Aim 1: In the GridFS text below, what is the default chunk size limit?

Text to read:
— start —

发布于 2015-09-14 14:50:48 | 346 次阅读 | 评论: 0 | 来源: 网络整理

GridFS is a specification for storing and retrieving files that exceed the BSON-document size limit of 16MB.

Instead of storing a file in an single document, GridFS divides a file into parts, or chunks, [1] and stores each of those chunks as a separate document. By default GridFS limits chunk size to 256k. GridFS uses two collections to store files. One collection stores the file chunks, and the other stores file metadata.

When you query a GridFS store for a file, the driver or client will reassemble the chunks as needed. You can perform range queries on files stored through GridFS. You also can access information from arbitrary sections of files, which allows you to “skip” into the middle of a video or audio file.

GridFS is useful not only for storing files that exceed 16MB but also for storing any files for which you want access without having to load the entire file into memory. For more information on the indications of GridFS, see When should I use GridFS?.

[1]The use of the term chunks in the context of GridFS is not related to the use of the term chunks in the context of sharding.

— end —

Task input:

— start —

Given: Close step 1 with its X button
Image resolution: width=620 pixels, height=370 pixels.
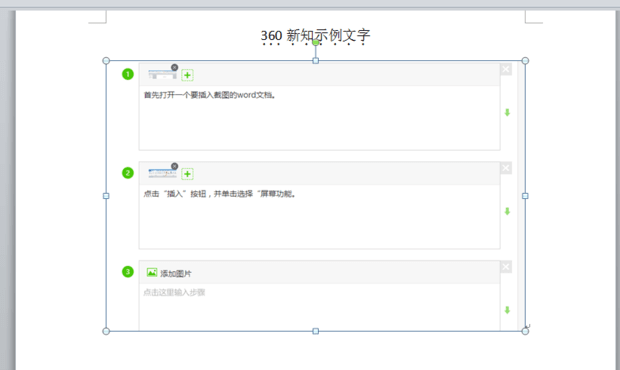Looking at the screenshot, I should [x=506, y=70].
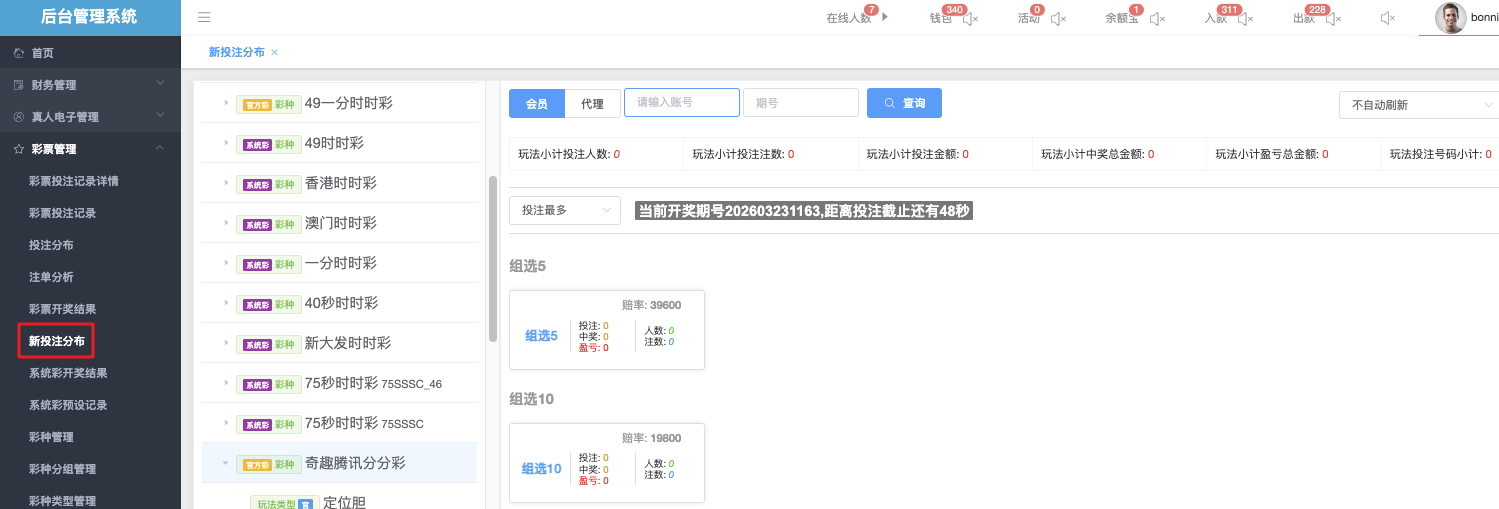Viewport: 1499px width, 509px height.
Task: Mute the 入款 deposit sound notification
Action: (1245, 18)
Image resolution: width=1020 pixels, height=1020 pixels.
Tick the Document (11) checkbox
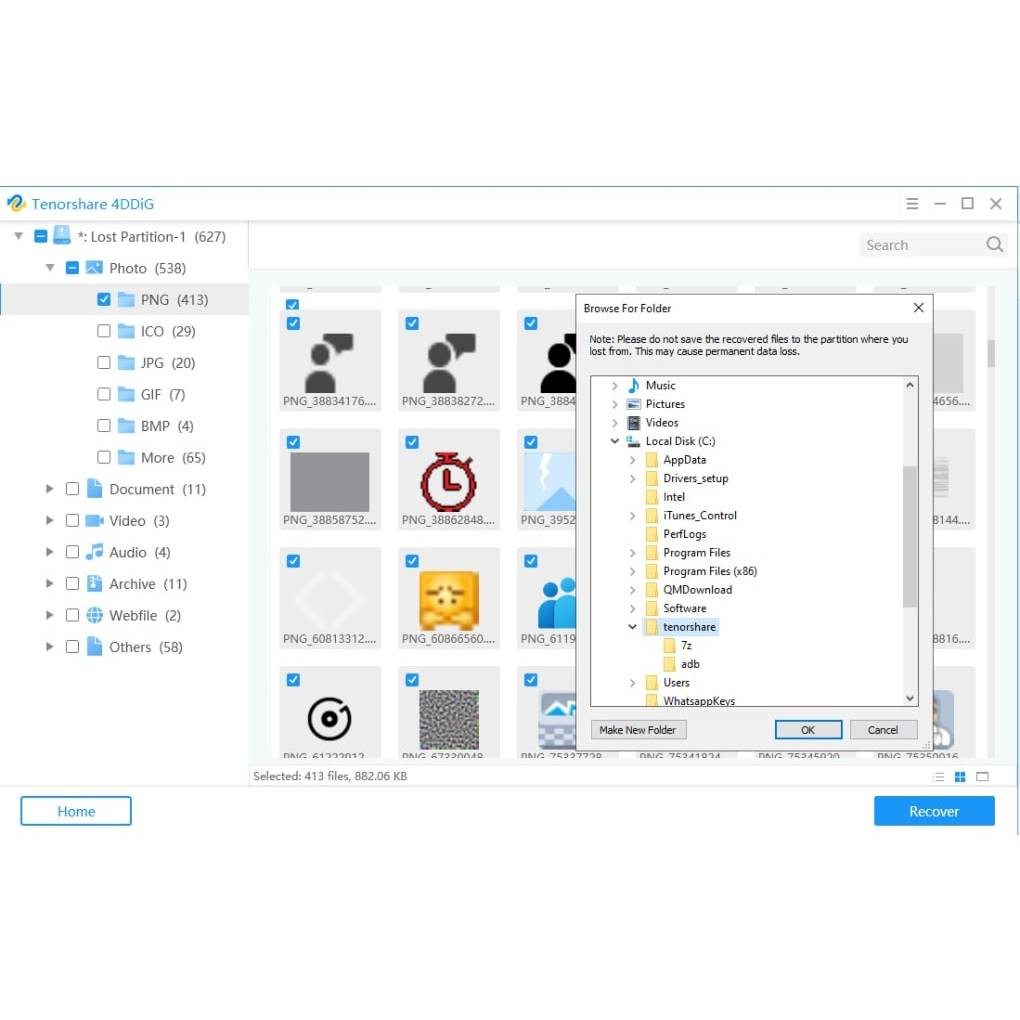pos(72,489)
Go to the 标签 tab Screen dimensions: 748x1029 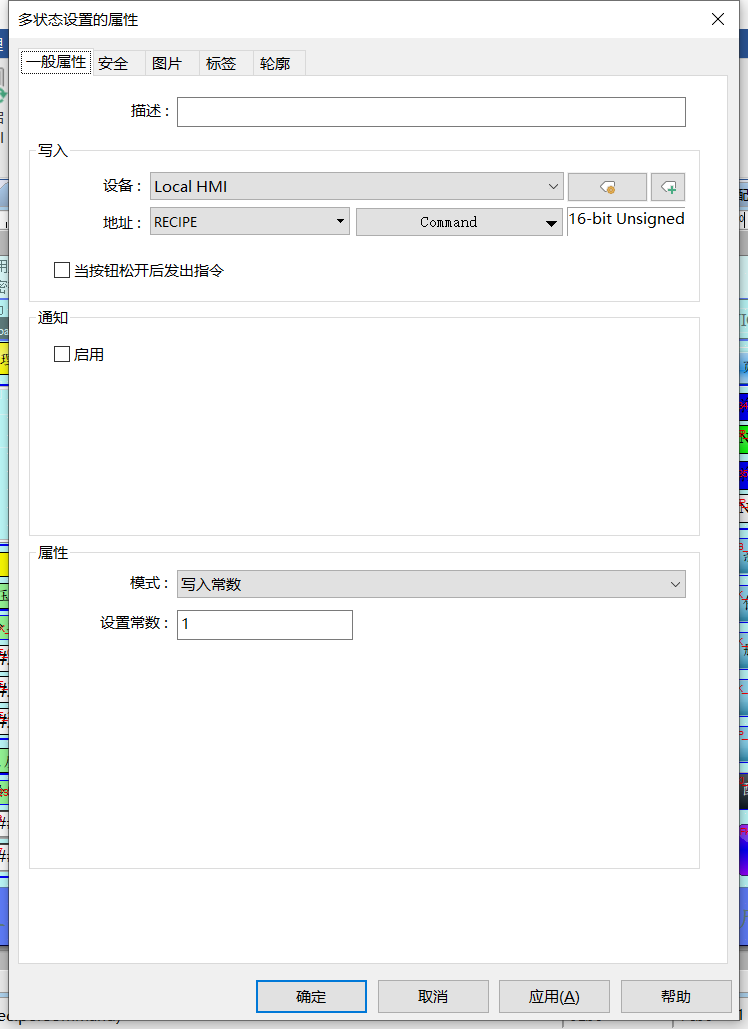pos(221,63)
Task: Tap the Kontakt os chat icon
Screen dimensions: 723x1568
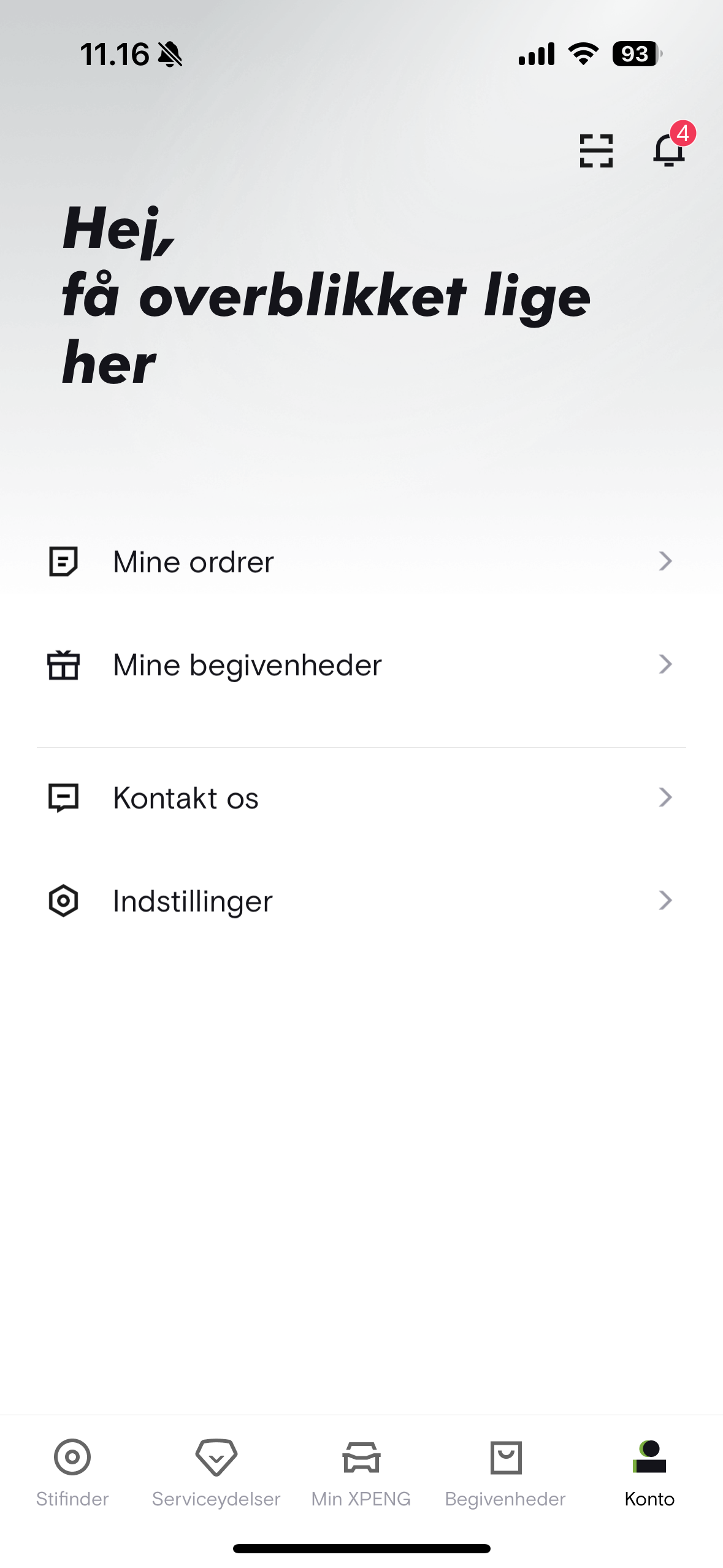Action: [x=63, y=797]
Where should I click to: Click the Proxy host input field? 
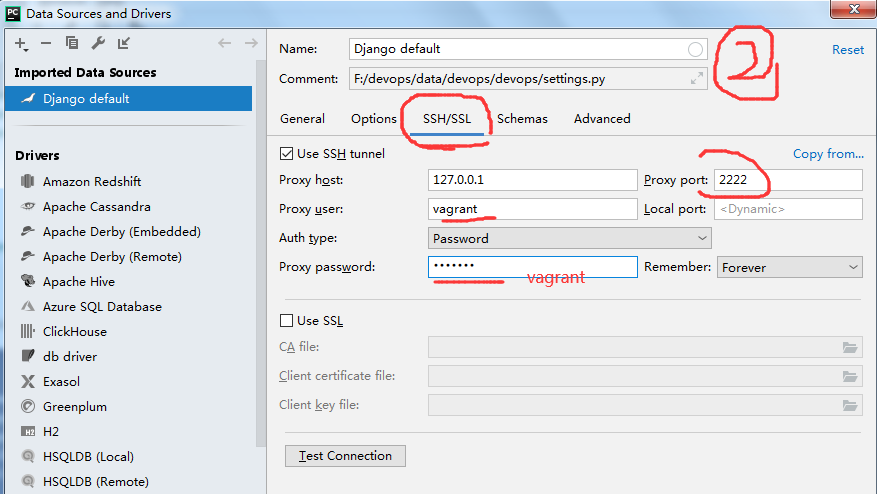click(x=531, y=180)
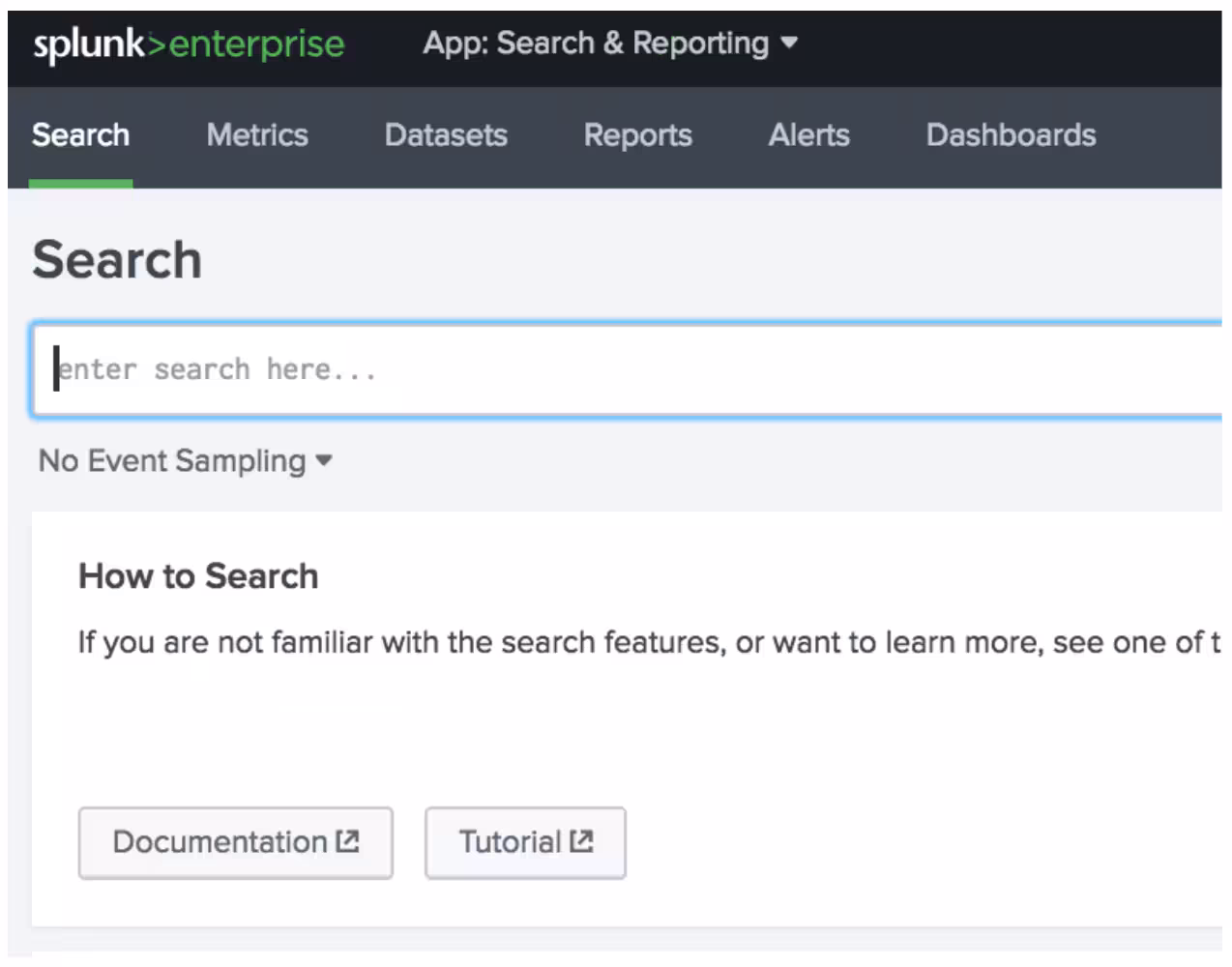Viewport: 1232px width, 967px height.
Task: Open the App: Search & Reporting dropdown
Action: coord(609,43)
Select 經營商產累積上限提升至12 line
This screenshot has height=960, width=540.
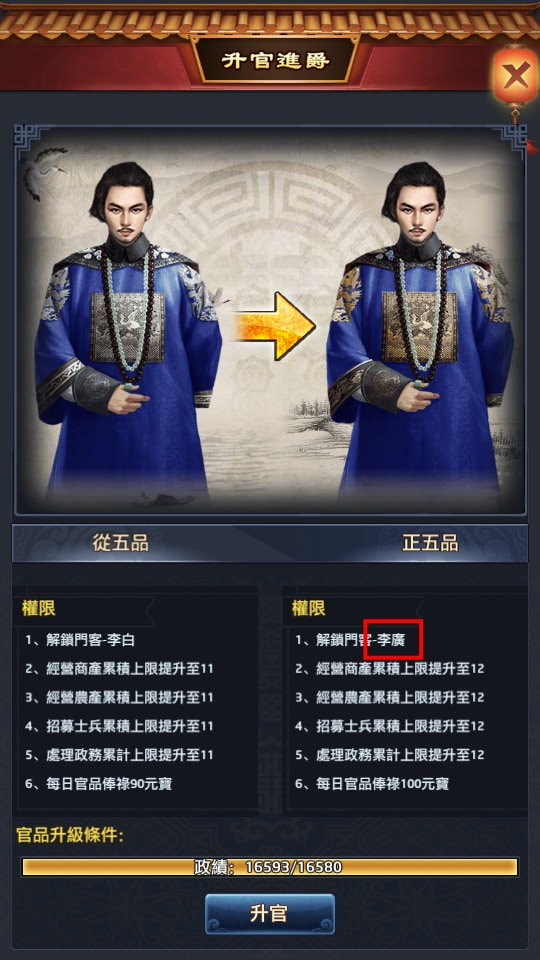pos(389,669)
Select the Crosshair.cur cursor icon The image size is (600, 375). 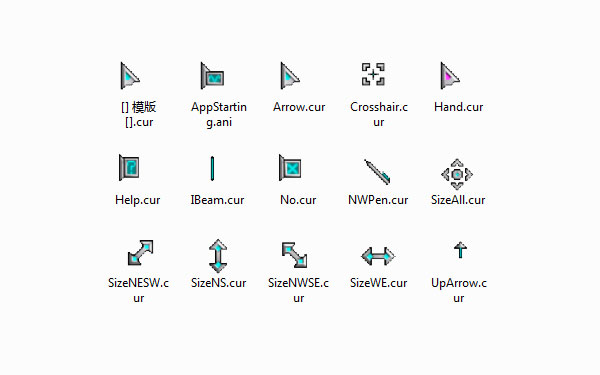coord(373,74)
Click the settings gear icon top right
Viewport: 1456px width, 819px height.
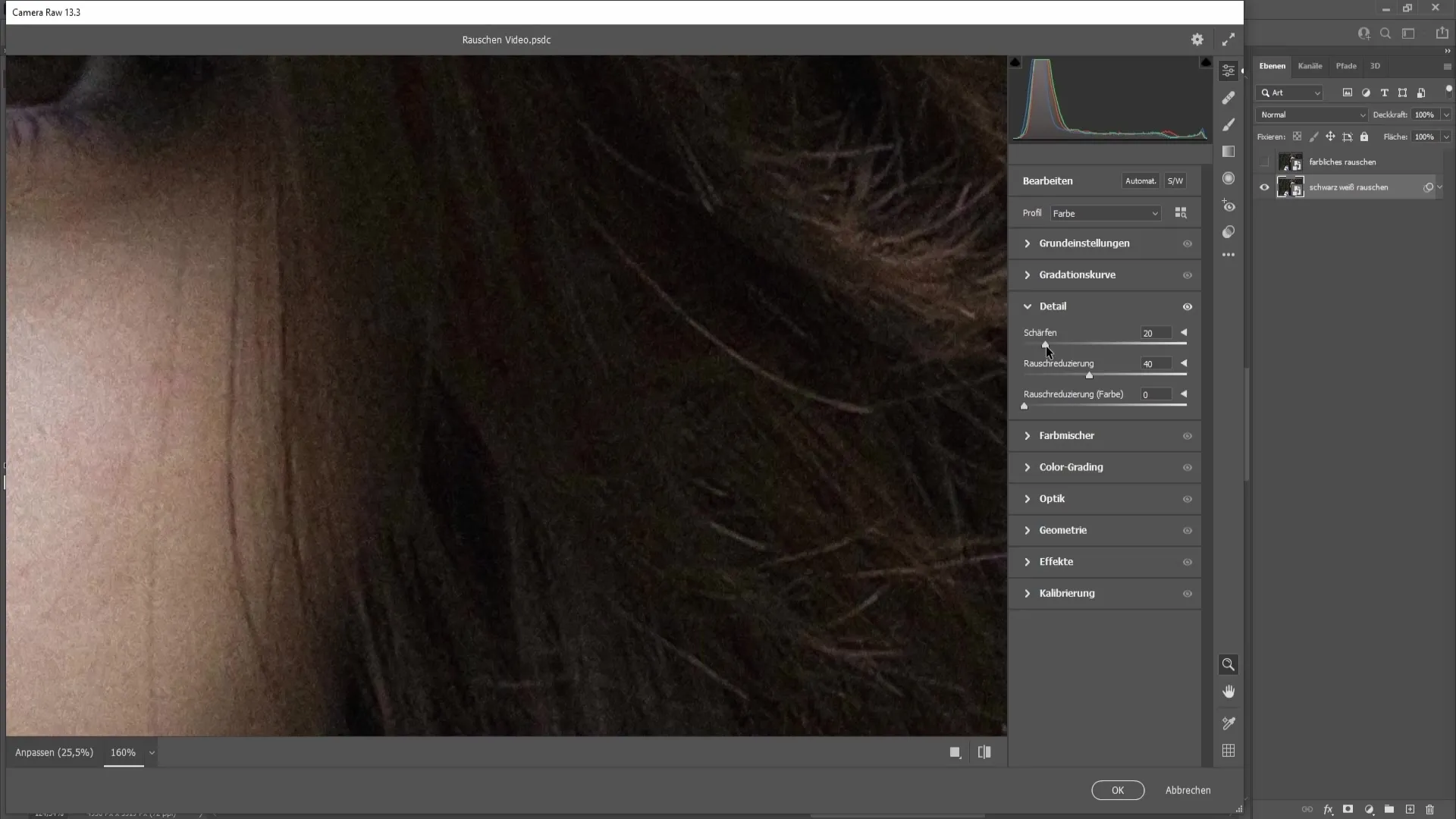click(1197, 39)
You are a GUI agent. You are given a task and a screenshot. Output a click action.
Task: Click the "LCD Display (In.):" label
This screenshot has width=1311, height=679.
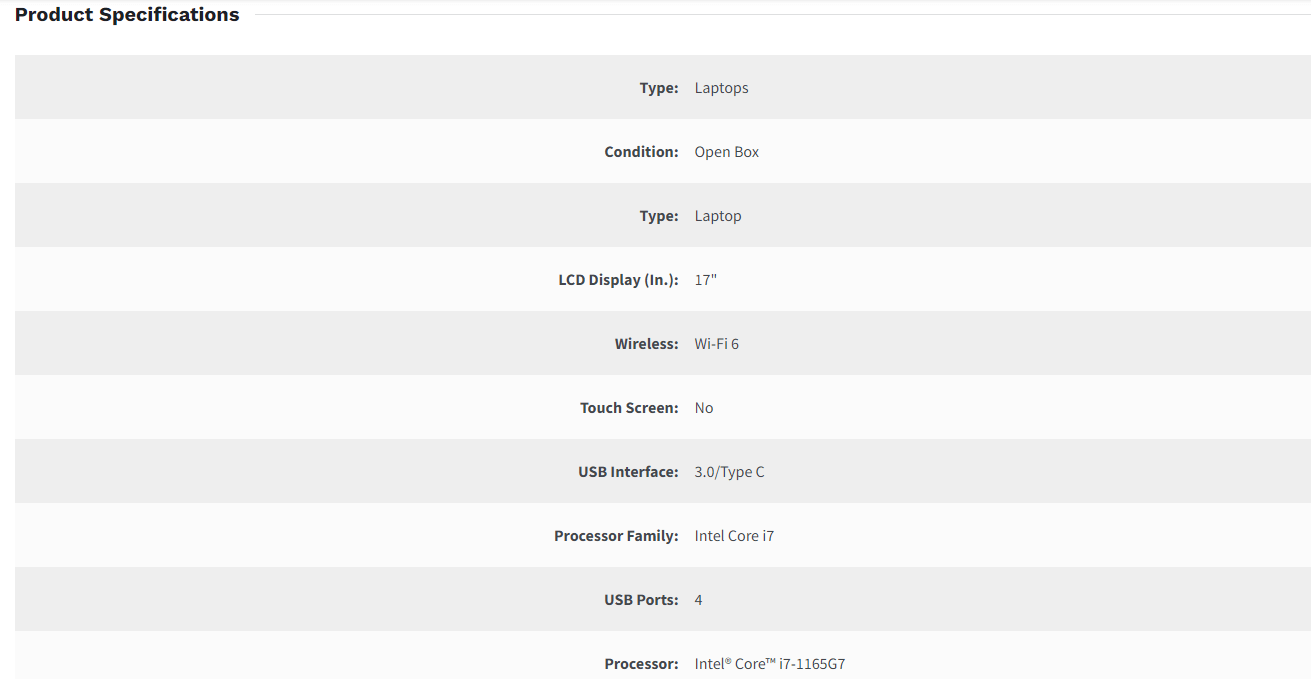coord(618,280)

— end —

Aim 2: Duplicate the part of the records that opens with the line containing "Click the settings gear icon top right" and runs through the end of the records, with both ends included. Leave the pictures out of your copy.

Task result 1: 256k

Task result 2:
Click the settings gear icon top right
Viewport: 1456px width, 819px height.
click(1197, 39)
You are a GUI agent. You are given a task and a screenshot. Output a click action.
Task: Click the "LCD Display (In.):" label
This screenshot has width=1311, height=679.
coord(618,280)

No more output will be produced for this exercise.